DATA RECORDS >>
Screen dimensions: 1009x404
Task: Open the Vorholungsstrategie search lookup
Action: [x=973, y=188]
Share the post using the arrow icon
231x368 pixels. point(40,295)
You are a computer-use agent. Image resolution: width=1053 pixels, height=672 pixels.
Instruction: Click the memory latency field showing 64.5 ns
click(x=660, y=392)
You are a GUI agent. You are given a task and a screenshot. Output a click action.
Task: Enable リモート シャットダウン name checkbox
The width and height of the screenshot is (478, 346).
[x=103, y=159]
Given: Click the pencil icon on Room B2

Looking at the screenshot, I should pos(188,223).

--

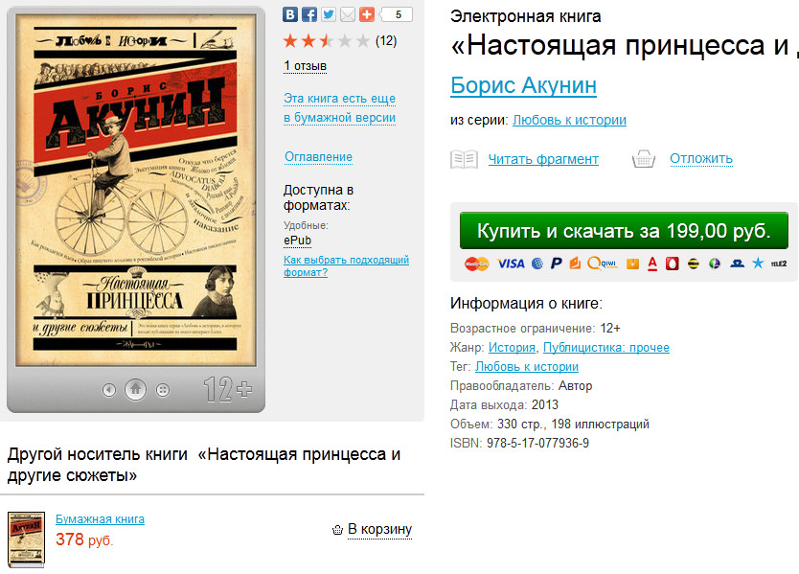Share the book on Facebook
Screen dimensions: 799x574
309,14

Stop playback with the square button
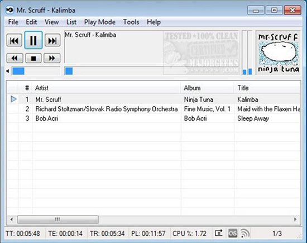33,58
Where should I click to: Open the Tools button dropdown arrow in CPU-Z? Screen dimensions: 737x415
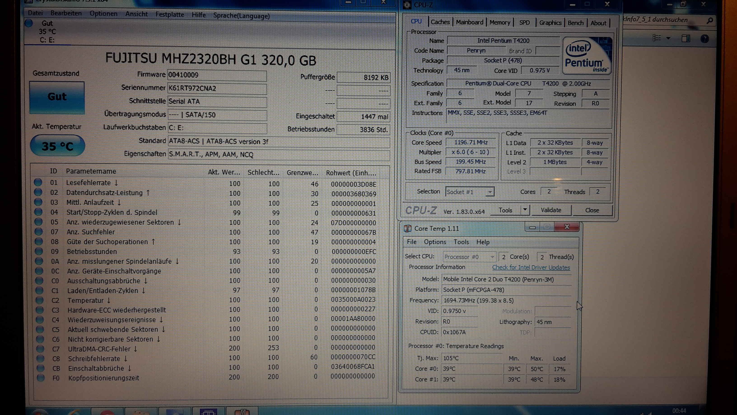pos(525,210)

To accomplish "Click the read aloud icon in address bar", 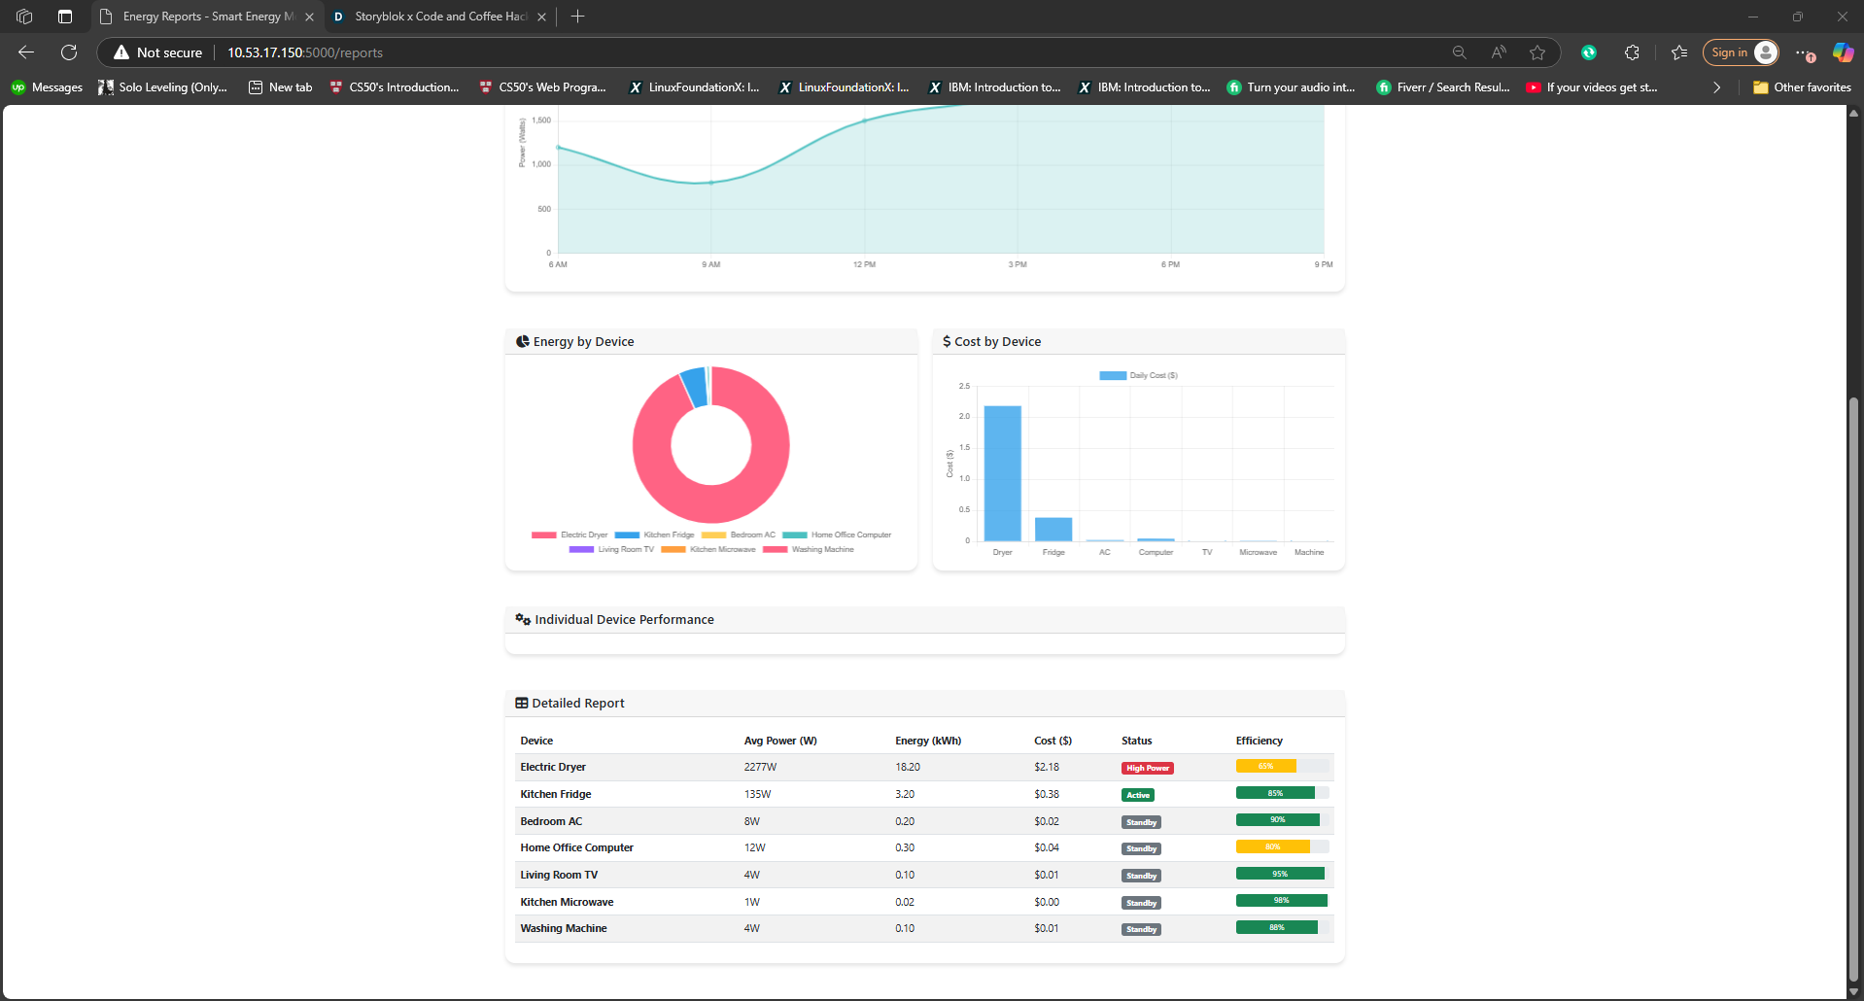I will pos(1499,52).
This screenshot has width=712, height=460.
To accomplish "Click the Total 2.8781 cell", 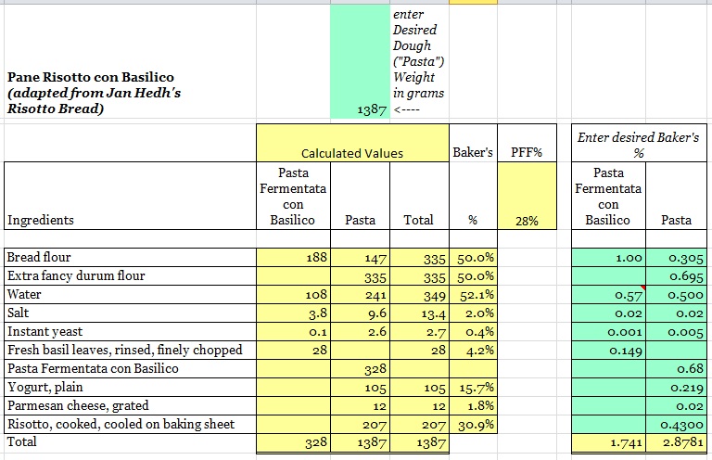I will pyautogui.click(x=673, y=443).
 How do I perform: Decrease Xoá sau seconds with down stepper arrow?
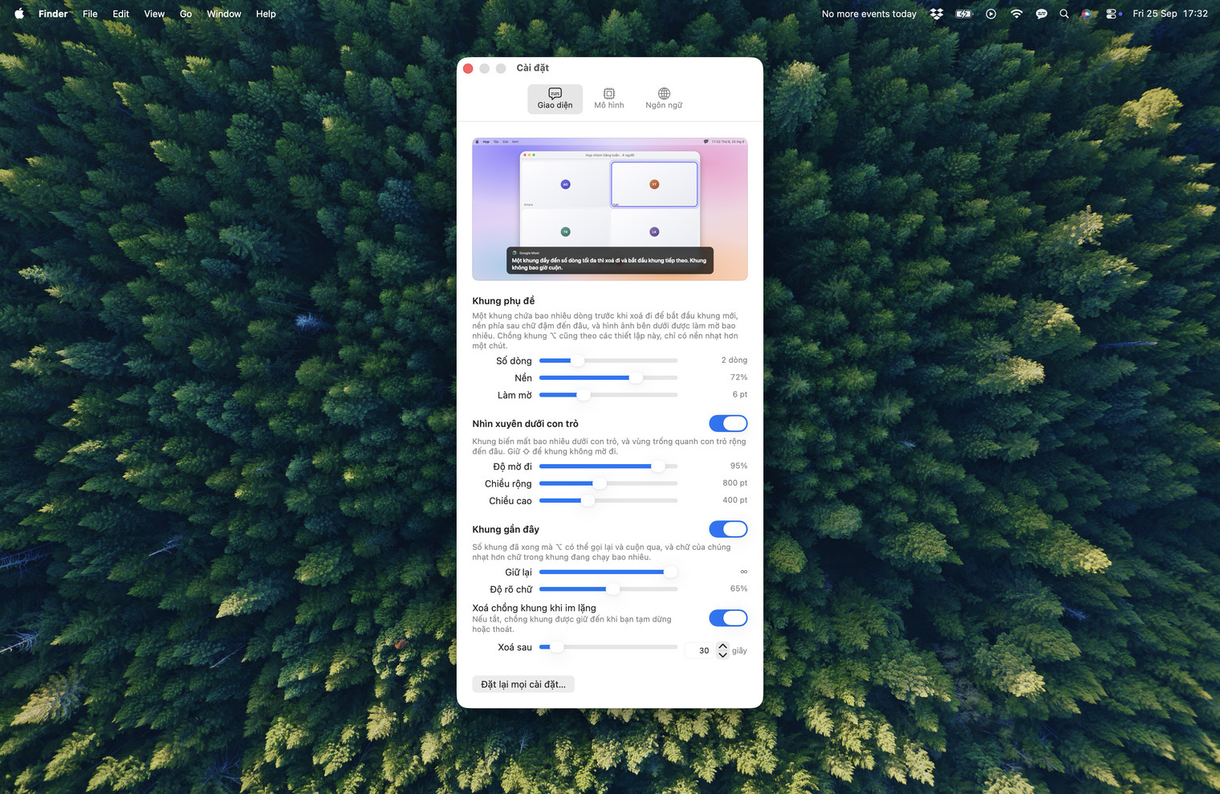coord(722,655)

THE TASK >> Copy the data above word for word, beginning at the line that contains "Screen dimensions: 1009x404" and stopping after the line that contains "click(x=660, y=392)".

ANSWER FOR THE TASK >>
Screen dimensions: 1009x404
Task: Open the Vorholungsstrategie search lookup
Action: [x=973, y=188]
Share the post using the arrow icon
231x368 pixels. point(40,295)
You are a computer-use agent. Image resolution: width=1053 pixels, height=672 pixels.
Instruction: Click the memory latency field showing 64.5 ns
click(x=660, y=392)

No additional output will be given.